After having read Kershaw's, "The Longest Winter", I was excited to see "The Liberator", another of his books concerning the ground war in Europe during WWII. I was a boy in the 1940s&1950s and knew men who had fought in both the European and Pacific Theaters of the war. Even back then WWII was exciting to me and also enigmatic because of the reticence of the veterans who had endured it's terrors and tremendous physical stresses. Since then I have come to honor and respect these men in a way approaching hero worship since they all were heroes in their own way.
One man, a close friend of my father's, would tell me more than many of the others.
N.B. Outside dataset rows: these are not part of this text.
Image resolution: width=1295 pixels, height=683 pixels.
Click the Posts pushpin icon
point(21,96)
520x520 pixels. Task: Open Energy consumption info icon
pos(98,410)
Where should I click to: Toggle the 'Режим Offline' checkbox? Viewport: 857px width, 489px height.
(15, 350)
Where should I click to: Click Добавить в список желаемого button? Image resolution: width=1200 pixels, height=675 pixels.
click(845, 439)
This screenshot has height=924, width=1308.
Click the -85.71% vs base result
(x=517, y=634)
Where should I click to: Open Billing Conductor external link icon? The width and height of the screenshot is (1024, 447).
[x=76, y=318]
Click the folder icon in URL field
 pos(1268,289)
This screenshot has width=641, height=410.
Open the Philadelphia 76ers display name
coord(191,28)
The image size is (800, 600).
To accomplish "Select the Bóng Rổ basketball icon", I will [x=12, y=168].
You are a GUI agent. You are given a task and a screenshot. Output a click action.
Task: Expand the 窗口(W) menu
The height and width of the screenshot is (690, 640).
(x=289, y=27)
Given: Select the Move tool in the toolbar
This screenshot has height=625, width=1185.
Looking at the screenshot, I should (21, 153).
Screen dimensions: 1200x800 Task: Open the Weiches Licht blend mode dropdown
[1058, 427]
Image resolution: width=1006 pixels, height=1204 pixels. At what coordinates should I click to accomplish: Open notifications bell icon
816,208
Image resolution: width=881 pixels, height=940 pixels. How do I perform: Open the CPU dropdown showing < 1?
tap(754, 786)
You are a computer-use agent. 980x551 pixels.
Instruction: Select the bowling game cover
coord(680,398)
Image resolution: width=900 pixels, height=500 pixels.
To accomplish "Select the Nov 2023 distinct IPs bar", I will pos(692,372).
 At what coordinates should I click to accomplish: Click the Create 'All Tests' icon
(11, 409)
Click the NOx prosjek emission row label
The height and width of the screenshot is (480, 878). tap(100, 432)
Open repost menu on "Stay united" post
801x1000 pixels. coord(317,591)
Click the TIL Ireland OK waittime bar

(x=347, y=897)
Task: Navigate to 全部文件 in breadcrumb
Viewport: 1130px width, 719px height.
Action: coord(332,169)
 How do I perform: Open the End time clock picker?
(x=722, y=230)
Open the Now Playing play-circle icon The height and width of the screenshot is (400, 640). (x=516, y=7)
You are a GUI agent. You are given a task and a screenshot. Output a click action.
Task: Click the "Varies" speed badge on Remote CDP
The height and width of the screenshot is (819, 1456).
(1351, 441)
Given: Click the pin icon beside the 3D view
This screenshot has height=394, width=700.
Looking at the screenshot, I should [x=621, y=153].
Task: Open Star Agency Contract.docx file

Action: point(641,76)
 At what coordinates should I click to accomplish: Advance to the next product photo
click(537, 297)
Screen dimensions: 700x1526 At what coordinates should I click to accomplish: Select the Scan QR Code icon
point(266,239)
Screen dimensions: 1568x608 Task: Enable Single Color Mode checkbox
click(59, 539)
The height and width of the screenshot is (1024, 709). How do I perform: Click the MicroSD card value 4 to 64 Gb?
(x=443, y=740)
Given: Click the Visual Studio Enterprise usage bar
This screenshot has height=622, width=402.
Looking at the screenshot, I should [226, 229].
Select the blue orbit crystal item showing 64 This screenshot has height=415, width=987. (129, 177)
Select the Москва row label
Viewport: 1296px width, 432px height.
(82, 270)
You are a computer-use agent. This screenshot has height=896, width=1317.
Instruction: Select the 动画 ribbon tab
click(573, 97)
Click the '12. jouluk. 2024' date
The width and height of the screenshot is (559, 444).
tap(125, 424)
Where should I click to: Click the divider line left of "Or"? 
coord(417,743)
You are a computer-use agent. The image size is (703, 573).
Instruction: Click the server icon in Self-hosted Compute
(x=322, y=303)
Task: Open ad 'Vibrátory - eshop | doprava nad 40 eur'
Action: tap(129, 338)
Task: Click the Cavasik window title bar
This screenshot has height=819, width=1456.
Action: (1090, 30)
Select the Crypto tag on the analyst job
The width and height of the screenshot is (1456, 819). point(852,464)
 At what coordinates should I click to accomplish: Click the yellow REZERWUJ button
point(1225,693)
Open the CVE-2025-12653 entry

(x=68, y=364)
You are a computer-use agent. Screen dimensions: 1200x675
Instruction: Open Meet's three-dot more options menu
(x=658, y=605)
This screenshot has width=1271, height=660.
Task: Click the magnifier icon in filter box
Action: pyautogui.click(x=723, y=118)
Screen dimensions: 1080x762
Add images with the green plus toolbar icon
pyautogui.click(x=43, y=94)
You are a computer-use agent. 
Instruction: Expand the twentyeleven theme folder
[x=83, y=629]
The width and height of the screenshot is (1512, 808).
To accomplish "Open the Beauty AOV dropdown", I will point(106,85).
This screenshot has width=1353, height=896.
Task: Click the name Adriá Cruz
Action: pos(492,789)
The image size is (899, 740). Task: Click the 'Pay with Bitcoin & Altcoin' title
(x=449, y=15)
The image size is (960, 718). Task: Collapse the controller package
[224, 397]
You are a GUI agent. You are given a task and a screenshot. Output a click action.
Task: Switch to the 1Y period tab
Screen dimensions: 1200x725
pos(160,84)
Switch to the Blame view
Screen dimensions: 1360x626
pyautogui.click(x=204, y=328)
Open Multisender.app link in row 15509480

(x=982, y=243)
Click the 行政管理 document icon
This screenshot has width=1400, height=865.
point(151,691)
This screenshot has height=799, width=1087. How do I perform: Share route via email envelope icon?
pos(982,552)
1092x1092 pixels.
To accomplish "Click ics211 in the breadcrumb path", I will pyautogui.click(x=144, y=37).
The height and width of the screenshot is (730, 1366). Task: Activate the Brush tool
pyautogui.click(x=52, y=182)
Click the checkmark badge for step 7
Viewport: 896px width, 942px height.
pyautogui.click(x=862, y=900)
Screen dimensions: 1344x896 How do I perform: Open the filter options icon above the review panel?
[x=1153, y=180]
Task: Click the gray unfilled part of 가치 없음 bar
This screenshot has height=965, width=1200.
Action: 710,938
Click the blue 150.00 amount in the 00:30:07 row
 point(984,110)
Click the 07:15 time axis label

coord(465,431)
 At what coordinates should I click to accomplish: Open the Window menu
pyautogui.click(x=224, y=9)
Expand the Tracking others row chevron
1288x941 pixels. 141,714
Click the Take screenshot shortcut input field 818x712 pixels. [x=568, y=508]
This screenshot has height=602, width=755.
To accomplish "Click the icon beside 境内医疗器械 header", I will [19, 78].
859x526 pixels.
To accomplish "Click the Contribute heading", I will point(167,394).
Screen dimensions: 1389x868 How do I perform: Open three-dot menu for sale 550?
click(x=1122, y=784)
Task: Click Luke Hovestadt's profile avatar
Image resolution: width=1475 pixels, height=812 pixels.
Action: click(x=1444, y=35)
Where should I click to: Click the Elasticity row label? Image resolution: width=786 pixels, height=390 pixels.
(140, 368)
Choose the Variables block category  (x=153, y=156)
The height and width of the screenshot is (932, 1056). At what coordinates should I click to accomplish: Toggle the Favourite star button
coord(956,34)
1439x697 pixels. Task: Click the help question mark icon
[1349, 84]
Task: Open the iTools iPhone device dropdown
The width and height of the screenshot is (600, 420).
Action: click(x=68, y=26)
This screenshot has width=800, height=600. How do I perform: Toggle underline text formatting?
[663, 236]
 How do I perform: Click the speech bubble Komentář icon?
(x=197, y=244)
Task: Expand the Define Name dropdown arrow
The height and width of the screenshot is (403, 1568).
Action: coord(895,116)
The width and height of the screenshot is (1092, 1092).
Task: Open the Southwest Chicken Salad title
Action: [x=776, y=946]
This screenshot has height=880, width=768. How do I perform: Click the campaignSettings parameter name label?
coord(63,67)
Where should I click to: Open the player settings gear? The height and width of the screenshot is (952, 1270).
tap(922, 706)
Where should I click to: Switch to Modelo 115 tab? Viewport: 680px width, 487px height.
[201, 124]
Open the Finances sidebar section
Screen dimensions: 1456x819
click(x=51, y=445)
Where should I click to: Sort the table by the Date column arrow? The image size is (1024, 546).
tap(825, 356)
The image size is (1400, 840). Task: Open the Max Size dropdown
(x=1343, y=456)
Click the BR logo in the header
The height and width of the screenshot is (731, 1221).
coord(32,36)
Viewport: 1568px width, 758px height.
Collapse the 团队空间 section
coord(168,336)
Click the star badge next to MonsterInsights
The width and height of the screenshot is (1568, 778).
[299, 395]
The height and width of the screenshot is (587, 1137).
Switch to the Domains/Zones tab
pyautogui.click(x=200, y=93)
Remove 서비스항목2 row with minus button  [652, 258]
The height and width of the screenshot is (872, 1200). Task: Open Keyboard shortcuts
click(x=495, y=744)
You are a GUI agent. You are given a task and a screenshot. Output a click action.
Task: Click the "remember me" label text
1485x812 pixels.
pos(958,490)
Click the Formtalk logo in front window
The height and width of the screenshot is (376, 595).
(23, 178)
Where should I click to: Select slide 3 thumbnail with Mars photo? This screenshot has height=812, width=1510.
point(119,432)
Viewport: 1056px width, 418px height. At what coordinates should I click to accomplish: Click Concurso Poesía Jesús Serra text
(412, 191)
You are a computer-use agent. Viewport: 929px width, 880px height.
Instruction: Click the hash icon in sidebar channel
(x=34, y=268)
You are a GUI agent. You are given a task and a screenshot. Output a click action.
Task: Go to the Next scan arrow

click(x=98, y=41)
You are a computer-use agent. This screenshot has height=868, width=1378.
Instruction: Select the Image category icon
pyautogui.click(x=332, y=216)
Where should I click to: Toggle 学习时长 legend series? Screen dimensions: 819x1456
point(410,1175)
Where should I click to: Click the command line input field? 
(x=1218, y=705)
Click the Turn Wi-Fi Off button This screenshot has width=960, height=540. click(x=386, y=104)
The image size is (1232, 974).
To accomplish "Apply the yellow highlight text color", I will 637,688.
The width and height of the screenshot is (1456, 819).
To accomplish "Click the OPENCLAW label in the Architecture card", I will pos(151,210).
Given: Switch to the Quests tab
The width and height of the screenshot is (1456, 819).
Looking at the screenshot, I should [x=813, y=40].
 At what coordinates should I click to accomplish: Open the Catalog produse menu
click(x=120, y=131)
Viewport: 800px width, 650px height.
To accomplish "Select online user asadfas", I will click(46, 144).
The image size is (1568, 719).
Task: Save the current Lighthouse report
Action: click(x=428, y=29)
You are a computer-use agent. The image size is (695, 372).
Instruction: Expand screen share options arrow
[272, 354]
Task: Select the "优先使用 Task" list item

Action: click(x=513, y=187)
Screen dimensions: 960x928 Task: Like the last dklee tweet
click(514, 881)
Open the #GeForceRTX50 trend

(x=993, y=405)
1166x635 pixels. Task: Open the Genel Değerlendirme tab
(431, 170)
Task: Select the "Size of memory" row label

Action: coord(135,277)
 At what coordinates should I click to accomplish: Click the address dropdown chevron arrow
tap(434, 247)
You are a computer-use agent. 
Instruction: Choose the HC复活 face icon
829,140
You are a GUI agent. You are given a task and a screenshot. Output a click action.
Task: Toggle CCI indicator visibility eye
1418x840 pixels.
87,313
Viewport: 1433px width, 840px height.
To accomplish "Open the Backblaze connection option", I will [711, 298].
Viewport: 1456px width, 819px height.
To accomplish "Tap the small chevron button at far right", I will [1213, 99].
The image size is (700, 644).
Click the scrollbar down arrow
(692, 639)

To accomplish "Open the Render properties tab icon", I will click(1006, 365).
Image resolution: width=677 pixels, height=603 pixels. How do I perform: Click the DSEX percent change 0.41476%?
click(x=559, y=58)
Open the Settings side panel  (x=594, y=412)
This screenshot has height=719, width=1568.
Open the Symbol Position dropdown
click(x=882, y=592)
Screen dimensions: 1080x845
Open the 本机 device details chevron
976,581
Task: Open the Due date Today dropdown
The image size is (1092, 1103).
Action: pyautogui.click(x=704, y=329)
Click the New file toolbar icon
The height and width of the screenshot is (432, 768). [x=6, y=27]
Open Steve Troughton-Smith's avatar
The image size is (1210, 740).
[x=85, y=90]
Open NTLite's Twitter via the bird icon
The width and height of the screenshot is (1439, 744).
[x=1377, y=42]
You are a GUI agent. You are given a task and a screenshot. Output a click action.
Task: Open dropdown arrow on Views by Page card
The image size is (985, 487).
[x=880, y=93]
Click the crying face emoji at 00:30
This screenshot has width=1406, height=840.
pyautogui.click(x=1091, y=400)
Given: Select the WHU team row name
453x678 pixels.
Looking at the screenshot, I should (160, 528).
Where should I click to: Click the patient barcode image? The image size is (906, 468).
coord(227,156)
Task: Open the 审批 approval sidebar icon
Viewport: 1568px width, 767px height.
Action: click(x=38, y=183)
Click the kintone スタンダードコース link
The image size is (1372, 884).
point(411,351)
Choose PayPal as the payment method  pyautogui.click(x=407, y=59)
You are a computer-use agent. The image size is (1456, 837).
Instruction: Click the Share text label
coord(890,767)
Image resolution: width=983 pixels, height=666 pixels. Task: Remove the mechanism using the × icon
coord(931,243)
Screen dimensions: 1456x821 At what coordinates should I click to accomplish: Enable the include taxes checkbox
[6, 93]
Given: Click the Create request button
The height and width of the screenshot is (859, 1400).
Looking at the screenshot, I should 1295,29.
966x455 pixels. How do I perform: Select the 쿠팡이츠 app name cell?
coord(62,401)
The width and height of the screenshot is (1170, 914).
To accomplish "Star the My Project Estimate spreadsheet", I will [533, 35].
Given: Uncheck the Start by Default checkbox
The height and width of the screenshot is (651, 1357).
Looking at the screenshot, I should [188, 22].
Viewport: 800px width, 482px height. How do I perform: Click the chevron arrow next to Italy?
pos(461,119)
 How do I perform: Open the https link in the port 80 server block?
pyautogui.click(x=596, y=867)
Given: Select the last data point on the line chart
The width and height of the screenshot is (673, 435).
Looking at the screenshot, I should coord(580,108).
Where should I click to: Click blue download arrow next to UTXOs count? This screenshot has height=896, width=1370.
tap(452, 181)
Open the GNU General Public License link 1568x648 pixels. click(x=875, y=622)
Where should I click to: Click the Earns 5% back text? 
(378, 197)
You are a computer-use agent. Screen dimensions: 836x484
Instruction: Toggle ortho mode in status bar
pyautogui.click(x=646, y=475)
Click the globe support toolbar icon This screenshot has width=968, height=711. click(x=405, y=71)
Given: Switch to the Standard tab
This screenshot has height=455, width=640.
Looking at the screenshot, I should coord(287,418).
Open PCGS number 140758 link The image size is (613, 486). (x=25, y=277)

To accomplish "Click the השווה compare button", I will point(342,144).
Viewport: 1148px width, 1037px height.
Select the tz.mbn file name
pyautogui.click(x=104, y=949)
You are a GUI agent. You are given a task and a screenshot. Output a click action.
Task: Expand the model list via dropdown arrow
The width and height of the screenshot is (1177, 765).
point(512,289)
He landed near Casablanca, fought across north west Africa, landed in Italy and fought to the Po River, and then on to Southern France and finally into Germany. I often wondered how someone walked that far. When he talked to me I could tell that he picked the lighter(less terrible) incidents to relate to me, but I didn't get the inside feelings of the men who went through it that this book will bring to you.
So I knew something about the route taken by the main character of this book, Col. Felix Sparks. Kershaw has made the fighting and horrors they went through come vividly alive, as far as they can to one who was not there. How the ones who survived came through it still amazes me, because thousands did not. The concept of greater than 100% casualties was puzzling when first encountered, but when one sees the way the U. S. fed in new replacements, some lasting less than an hour during heavy combat, to keep the units intact it is easy to understand. The 45th division had over 60,000 casualties, combat and otherwise, for a division who's original strength ran from 15-20 thousand men. Very few of the original men who left the U.S. in 1943 lived through the war unscathed. Most who came home joined it later as attrition made room for new soldiers.
The story of a leader's relationships to his men and his amazing ability to lead and survive as he undergoes continual combat for nearly two years of his life is made to come alive for readers.
This is one of the best books of WWII history and combat I have read. I appreciate the work the author has done to bring these men and what they did back to us.